Prompt
Echo the records below word for word, reproducing every line in its original order.

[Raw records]
------------------------------

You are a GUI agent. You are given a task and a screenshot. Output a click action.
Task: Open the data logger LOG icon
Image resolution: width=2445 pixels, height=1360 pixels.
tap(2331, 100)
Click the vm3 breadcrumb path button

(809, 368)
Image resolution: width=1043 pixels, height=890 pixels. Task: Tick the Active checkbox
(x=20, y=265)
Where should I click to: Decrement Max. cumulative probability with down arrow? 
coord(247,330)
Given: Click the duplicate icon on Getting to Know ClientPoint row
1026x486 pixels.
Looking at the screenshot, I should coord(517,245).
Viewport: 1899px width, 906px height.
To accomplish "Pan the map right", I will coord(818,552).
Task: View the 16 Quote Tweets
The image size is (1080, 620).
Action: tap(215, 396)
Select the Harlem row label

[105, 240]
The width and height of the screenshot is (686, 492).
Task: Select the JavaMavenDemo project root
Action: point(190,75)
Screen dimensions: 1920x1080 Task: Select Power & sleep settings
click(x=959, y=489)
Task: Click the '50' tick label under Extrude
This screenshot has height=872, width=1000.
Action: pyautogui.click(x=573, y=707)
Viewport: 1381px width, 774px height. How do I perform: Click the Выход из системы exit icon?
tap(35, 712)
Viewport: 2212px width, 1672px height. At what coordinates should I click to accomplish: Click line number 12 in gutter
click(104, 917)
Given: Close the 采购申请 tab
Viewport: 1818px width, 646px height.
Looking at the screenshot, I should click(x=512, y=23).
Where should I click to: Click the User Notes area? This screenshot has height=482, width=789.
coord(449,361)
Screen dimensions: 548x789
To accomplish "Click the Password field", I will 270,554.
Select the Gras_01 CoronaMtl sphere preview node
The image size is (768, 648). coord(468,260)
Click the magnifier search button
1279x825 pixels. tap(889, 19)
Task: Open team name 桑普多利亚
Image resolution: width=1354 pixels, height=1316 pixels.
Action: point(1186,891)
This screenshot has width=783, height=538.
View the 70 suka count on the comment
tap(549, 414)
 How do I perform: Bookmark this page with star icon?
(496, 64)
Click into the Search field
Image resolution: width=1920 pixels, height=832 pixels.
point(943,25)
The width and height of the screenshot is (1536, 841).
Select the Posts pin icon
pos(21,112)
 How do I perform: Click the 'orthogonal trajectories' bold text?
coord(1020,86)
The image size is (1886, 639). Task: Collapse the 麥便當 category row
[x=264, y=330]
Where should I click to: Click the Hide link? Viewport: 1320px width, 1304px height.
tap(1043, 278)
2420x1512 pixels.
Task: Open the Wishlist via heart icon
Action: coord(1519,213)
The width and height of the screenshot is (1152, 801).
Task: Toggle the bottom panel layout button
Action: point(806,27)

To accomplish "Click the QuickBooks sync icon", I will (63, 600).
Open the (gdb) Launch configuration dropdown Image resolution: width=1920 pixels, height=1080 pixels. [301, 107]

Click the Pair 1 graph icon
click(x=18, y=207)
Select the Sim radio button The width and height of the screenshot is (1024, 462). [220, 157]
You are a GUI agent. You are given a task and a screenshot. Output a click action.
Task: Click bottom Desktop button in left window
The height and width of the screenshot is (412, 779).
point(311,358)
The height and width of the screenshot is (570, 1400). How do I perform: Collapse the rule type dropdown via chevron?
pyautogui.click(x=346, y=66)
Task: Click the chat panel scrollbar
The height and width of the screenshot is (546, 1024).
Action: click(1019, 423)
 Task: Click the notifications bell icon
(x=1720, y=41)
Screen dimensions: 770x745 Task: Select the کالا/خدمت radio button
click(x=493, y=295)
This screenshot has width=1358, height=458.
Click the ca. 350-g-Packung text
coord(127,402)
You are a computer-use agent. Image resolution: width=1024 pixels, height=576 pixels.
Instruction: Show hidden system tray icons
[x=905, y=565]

------------------------------

Written answer
You are a GUI agent. You are given a task and a screenshot. Output a click action.
Task: Open the data logger LOG icon
Image resolution: width=2445 pixels, height=1360 pixels.
tap(2331, 100)
Click the vm3 breadcrumb path button

(809, 368)
Image resolution: width=1043 pixels, height=890 pixels. Task: Tick the Active checkbox
(x=20, y=265)
Where should I click to: Decrement Max. cumulative probability with down arrow? 
coord(247,330)
Given: Click the duplicate icon on Getting to Know ClientPoint row
1026x486 pixels.
Looking at the screenshot, I should coord(517,245).
Viewport: 1899px width, 906px height.
To accomplish "Pan the map right", I will coord(818,552).
Task: View the 16 Quote Tweets
The image size is (1080, 620).
Action: tap(215, 396)
Select the Harlem row label

[105, 240]
The width and height of the screenshot is (686, 492).
Task: Select the JavaMavenDemo project root
Action: point(190,75)
Screen dimensions: 1920x1080 Task: Select Power & sleep settings
click(x=959, y=489)
Task: Click the '50' tick label under Extrude
This screenshot has height=872, width=1000.
Action: pyautogui.click(x=573, y=707)
Viewport: 1381px width, 774px height. How do I perform: Click the Выход из системы exit icon?
tap(35, 712)
Viewport: 2212px width, 1672px height. At what coordinates should I click to accomplish: Click line number 12 in gutter
click(104, 917)
Given: Close the 采购申请 tab
Viewport: 1818px width, 646px height.
Looking at the screenshot, I should click(x=512, y=23).
Where should I click to: Click the User Notes area? This screenshot has height=482, width=789.
coord(449,361)
Screen dimensions: 548x789
To accomplish "Click the Password field", I will 270,554.
Select the Gras_01 CoronaMtl sphere preview node
The image size is (768, 648). coord(468,260)
Click the magnifier search button
1279x825 pixels. tap(889, 19)
Task: Open team name 桑普多利亚
Image resolution: width=1354 pixels, height=1316 pixels.
Action: point(1186,891)
This screenshot has width=783, height=538.
View the 70 suka count on the comment
tap(549, 414)
 How do I perform: Bookmark this page with star icon?
(496, 64)
Click into the Search field
Image resolution: width=1920 pixels, height=832 pixels.
point(943,25)
The width and height of the screenshot is (1536, 841).
Select the Posts pin icon
pos(21,112)
 How do I perform: Click the 'orthogonal trajectories' bold text?
coord(1020,86)
The image size is (1886, 639). Task: Collapse the 麥便當 category row
[x=264, y=330]
Where should I click to: Click the Hide link? Viewport: 1320px width, 1304px height.
tap(1043, 278)
2420x1512 pixels.
Task: Open the Wishlist via heart icon
Action: coord(1519,213)
The width and height of the screenshot is (1152, 801).
Task: Toggle the bottom panel layout button
Action: point(806,27)

To accomplish "Click the QuickBooks sync icon", I will (63, 600).
Open the (gdb) Launch configuration dropdown Image resolution: width=1920 pixels, height=1080 pixels. [301, 107]

Click the Pair 1 graph icon
click(x=18, y=207)
Select the Sim radio button The width and height of the screenshot is (1024, 462). [220, 157]
You are a GUI agent. You are given a task and a screenshot. Output a click action.
Task: Click bottom Desktop button in left window
The height and width of the screenshot is (412, 779).
point(311,358)
The height and width of the screenshot is (570, 1400). How do I perform: Collapse the rule type dropdown via chevron?
pyautogui.click(x=346, y=66)
Task: Click the chat panel scrollbar
The height and width of the screenshot is (546, 1024).
Action: click(1019, 423)
 Task: Click the notifications bell icon
(x=1720, y=41)
Screen dimensions: 770x745 Task: Select the کالا/خدمت radio button
click(x=493, y=295)
This screenshot has width=1358, height=458.
Click the ca. 350-g-Packung text
coord(127,402)
You are a computer-use agent. Image resolution: width=1024 pixels, height=576 pixels.
Instruction: Show hidden system tray icons
[x=905, y=565]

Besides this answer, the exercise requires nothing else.